• _Task goal_
Give back only the lines from the one with "Task: Expand the" through the last line of the data, exactly as they appear.

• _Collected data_
+++++

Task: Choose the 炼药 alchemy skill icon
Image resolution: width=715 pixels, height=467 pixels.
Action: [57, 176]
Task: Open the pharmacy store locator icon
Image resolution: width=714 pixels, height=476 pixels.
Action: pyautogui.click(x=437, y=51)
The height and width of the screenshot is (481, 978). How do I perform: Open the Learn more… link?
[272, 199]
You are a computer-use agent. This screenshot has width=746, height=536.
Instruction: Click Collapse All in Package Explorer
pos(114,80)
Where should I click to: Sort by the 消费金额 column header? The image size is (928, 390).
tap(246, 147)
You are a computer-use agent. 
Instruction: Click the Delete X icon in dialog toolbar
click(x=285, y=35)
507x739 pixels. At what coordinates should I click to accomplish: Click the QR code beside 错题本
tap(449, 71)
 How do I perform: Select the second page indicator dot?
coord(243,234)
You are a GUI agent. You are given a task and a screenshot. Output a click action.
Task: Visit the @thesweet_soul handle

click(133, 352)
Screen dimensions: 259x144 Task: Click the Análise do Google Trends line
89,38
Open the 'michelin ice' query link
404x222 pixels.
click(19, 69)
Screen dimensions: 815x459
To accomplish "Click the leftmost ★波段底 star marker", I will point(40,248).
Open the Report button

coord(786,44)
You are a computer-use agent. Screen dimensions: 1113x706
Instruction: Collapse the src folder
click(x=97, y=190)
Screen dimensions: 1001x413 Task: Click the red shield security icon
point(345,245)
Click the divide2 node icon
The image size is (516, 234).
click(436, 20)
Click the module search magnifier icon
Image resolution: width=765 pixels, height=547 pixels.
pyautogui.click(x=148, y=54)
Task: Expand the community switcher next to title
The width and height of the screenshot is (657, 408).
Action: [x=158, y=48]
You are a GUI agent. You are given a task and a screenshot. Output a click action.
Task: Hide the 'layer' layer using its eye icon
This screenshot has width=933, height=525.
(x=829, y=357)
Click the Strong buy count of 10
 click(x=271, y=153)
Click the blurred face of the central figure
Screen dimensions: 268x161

+++++

• _Output for this exercise_
Task: Expand the community switcher next to title
The width and height of the screenshot is (657, 408).
Action: [x=158, y=48]
You are a GUI agent. You are given a task and a screenshot. Output a click action.
Task: Hide the 'layer' layer using its eye icon
This screenshot has width=933, height=525.
(x=829, y=357)
Click the Strong buy count of 10
 click(x=271, y=153)
Click the blurred face of the central figure
Screen dimensions: 268x161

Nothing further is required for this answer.